Demand for renewable energy, particularly solar panels, is growing at an exponential rate. But the shift to solar, wind, EVs and other sustainable tech solutions has sparked an environmentally destructive mining boom and is itself carbon intensive.
Even as renewables boom, we’re burning more fossil fuels than ever, setting new records for emissions. High tech alone can’t save the world from catastrophic climate change; only massive cuts in fossil fuels can do that.
@gerrymcgovern Cutting fossil fuels without having renewables ready to replace the lost energy will result in energy shortages. And we know from recent experience in Europe that energy shortages harm the poor the most.
The solution is to push more renewables. We are getting very close to peak emissions with our current approach. That will happen when the growth in renewables exceeds the growth in energy demand. At that point, fossil energy will be a losing investment.
@dan613 @gerrymcgovern The other critical long-term elements are building electrification and industry.
There *has* to be a ban on the installation of gas appliances in new buildings.
In existing smaller residential buildings, there has to be government support for swapping gas water, heating, and cooking appliances for electric.
In larger buildings, swapping gas boilers for electric heat pumps is more challenging, and often involves structural works. Again, government subsidies can help make it happen.
The most challenging piece is industry.
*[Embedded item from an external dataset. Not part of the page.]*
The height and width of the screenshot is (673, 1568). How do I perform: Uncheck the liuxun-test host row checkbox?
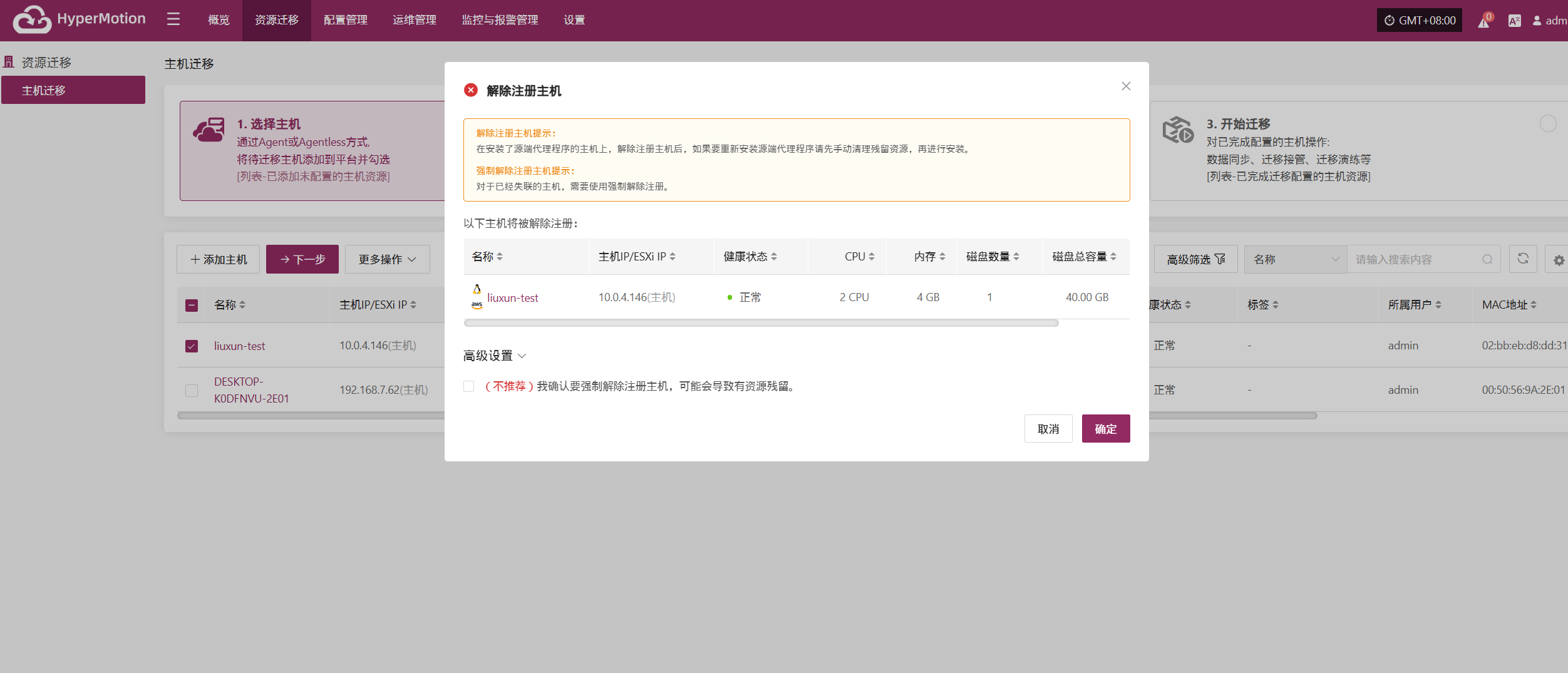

But here, a strong industry plan and subsidies can transition heavy industry from toxic methane gas to green hydrogen.
It's challenging, yes, but it can be done.
@ajsadauskas @gerrymcgovern If we can install big enough air conditioning, in most places we can install big enough heat pumps. As you point out, it's even easier in new developments, where ground-source heat pumps become cheaper. We are just getting started.